Der schwierigste Part

Auf die Frage, welchen beruflichen Weg er als Junge eingeschlagen hätte, überlegt Bignasca einen Moment. «Bis ich zehn Jahre alt war, drehte sich mein Leben um Fussball», erzählt der bekennende Juventus Turin- und HC Lugano-Fan. Daneben sei es schon immer das Schreiben gewesen, das ihn faszinierte, so hätte er sich auch als Schriftsteller, Journalist oder Schauspieler gesehen, erklärt der Musiker, der alle seine Songs selbst schreibt und grossen Wert auf deren Inhalt legt. Bei einem neuen Song komme zuerst die Musik, dann die Stimme und schliesslich das Wort. «Der Text ist der schwierigste Part, denn er muss einfach und gleichzeitig anspruchsvoll sein.
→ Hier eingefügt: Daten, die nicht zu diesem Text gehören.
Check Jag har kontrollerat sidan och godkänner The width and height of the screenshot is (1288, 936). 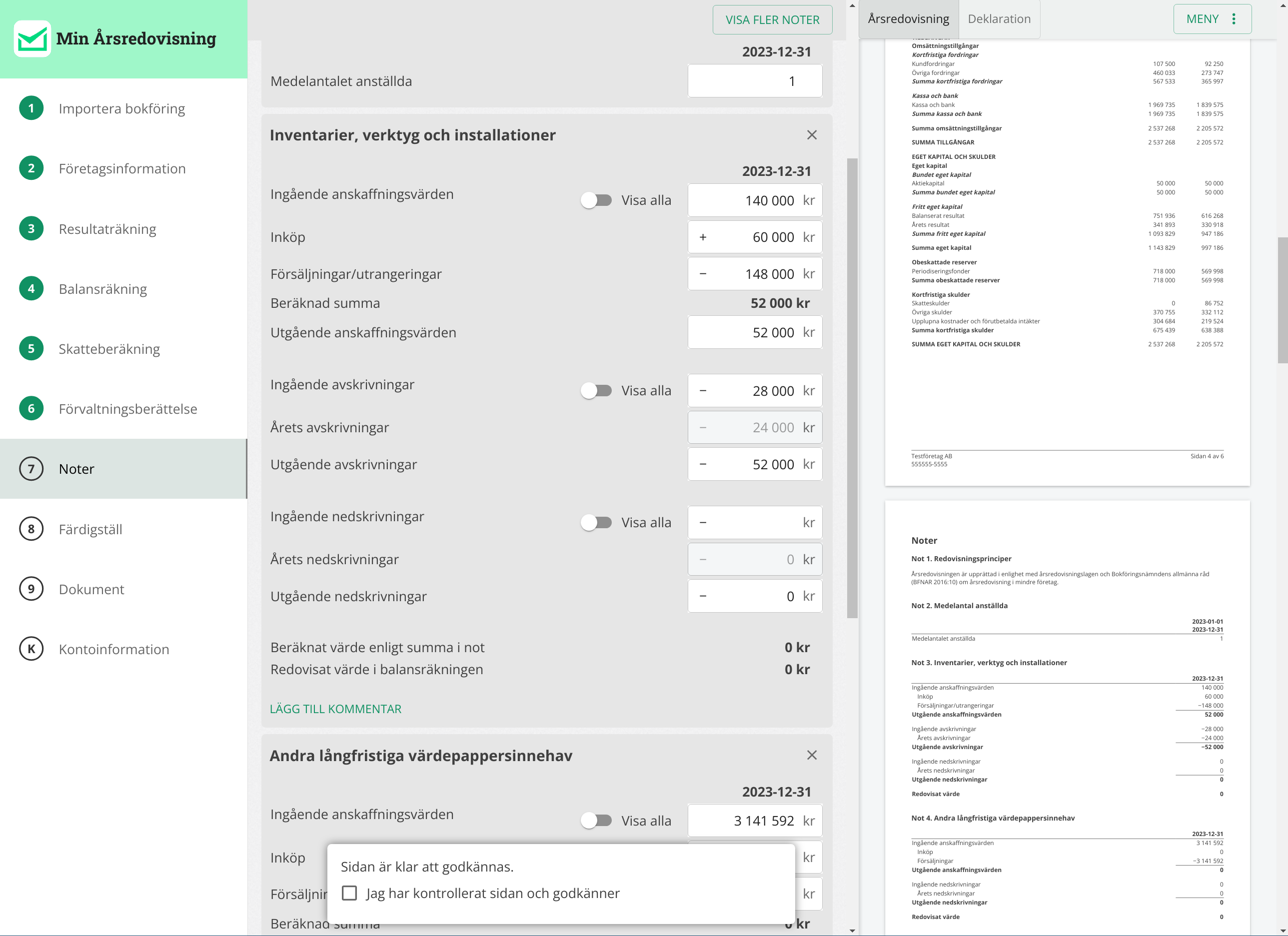tap(349, 893)
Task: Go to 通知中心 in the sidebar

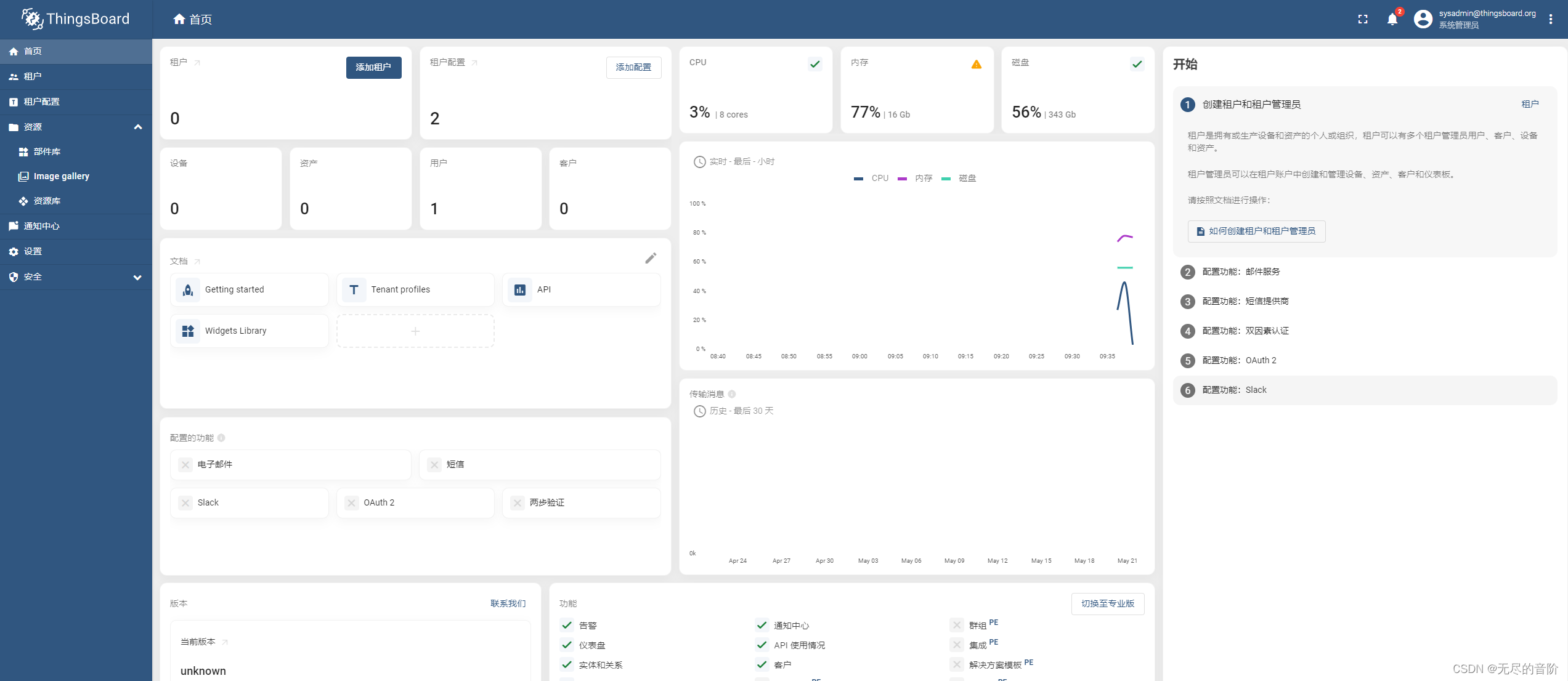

Songs schreiben und sie zu performen ist der Kern, wieso ich Musik mache», so Bignasca. Er selbst beschreibt sich als ungeduldig, doch er könne auch mal den Clown spielen, meint er lächelnd und fügt ernst hinzu: «Ich brauche viel Zeit für mich selbst und führe manchmal gar ein Leben als Einsiedler.»

Zweites Konzert am selben Abend

Auf seinem ersten Solo-Album «Gone», das 2015 erschien, spielt Bignasca rockige Stücke, teilweise mit Folk und Blues-Einflüssen. Eindeutig rauer hört sich das zweite Album «Murder» aus dem vergangenen Herbst an, mit dem der Tessiner von SRF 3 als «Best Talent» im Oktober ausgezeichnet wurde. Wenn er Musik mache, erzählt Bignasca, dann gebe es für ihn nichts anderes. «Es ist eine Art Trance, in der jegliches Zeitgefühl verloren geht.» Angesprochen auf die beiden bedrohlich klingenden Songs «Murder» und «Monster» auf seinem neuen Album, bestätigt der Musiker: «Das Album ist mit der gesamten Band eingespielt und kommt insgesamt wütender daher als das erste. In den beiden Songs thematisiere ich meine negativen Gefühle, wie Wut, Hass und Misanthropie, die mir nicht gut tun. Deshalb versuche ich, ihnen die Hoffnung und Liebe entgegenzuhalten. Dies mit dem Bewusstsein, dass es in der heutigen Welt einfacher wäre, die andere Seite gewinnen zu lassen.» Seine Spielfreude hat Bignasca bereits mehrmals in Olten gezeigt, das letzte Mal bei einem ausverkauften Konzert im Coq d’Or. Neben guten Erinnerungen an die Stadt hat er mit seinem Tontechniker Jukka Altermatt und bald auch Tourmanager Mathias Schibler gar zwei Oltner mit im Team. Auf das «Olten-Air»-Konzert, das er am Samstag, 3. August spät abends in der Schützi spielen wird, ist Bignasca besonders gespannt: «Ich mag kleine Festivals, in welche die Organisatoren so viel Liebe reinstecken. Zudem wird das Konzert in Olten das Zweite an diesem Abend sein.»